Submission - Credit Reporting Regulatory Framework: Submission to ALRC Privacy Inquiry (December 2007)

1.1. Objective and context

The objective of this Report is to research and develop options for a framework for stronger, more effective and more efficient consumer protection in credit reporting in Australia. This task has been initiated in response to the Australian Law Reform Commission (ALRC) review of privacy legislation.

The Report has been commissioned by Veda Advantage Limited – a large credit reporting and business intelligence organisation. Consumer protection in the regulation of credit reporting is a very complex territory and Veda Advantage wanted to assist the ALRC and stakeholders with a cogent expert’s report to guide understanding of the major issues.
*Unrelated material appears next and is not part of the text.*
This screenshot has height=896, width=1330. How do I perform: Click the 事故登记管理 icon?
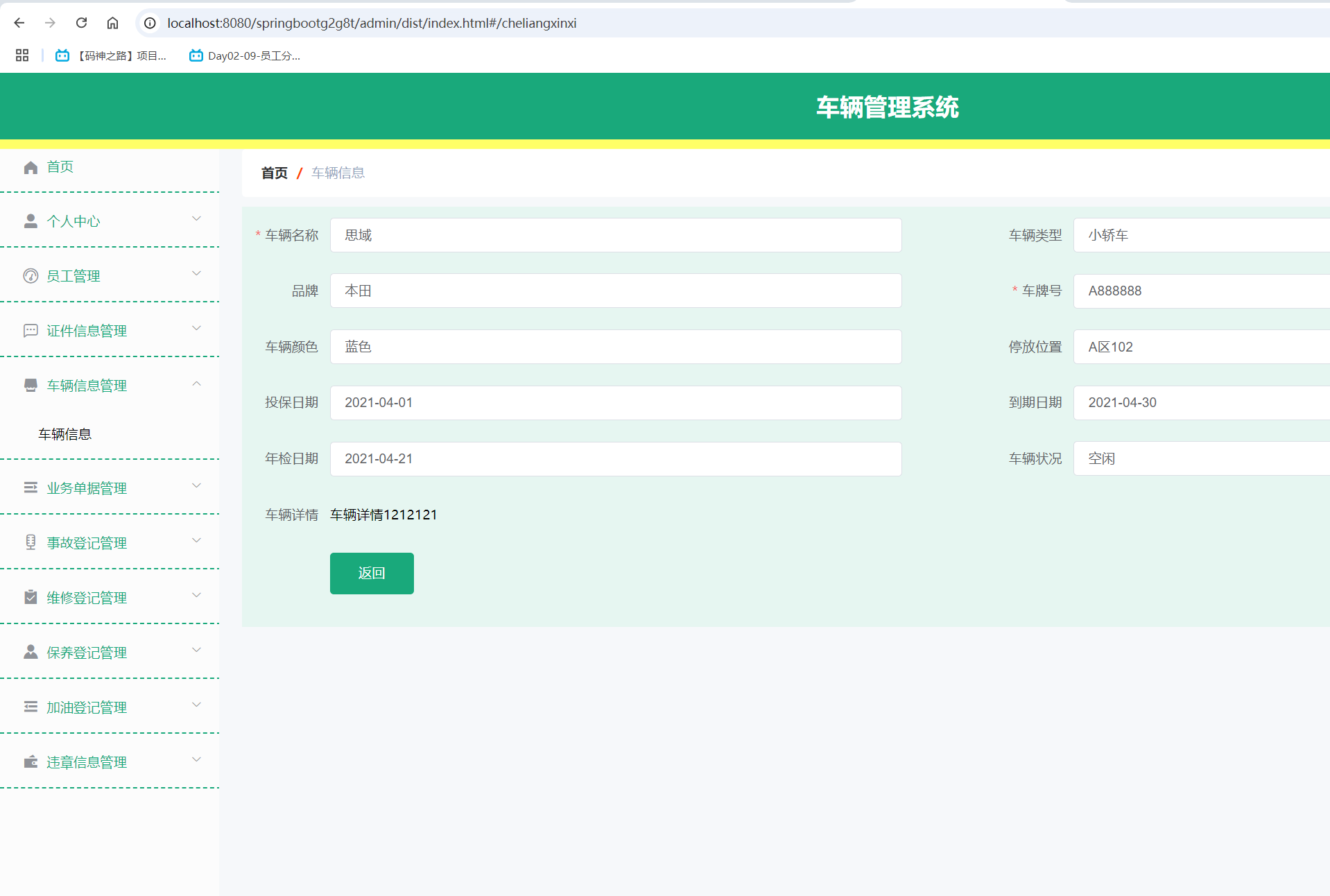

The Terms of Reference for the Report were developed in conjunction with industry and consumer stakeholders, and they specifically require the consultants (Galexia) to develop and submit an independent expert report. Galexia has a long history advising government, industry and NGO stakeholders on the regulation of privacy and credit in Australia and the region.

It is important to note that the views expressed in this Report are the independent views of Galexia. The findings and recommendations contained in this Report do not represent the views of Veda Advantage or any industry or consumer stakeholders.

The Terms of reference state that the objective is to develop a credit framework that:

  • Is consistent with the broad approach outlined by the Australian Law Reform Commission (ALRC) in Discussion Paper 72 (DP72);[1]
  • Identifies the range of potential consumer harms that might arise in a credit reporting environment;
  • Considers the range of relevant regulatory instruments, entities and processes, that might be used to provide consumer protection in a credit reporting environment; and
  • Provides principles to guide the allocation of roles, rights and responsibilities for consumer protection measures that respond to potential consumer harm.

[1] Australian Law Reform Commission, Review of Australian Privacy Law, Discussion Paper 72, 2007, <>.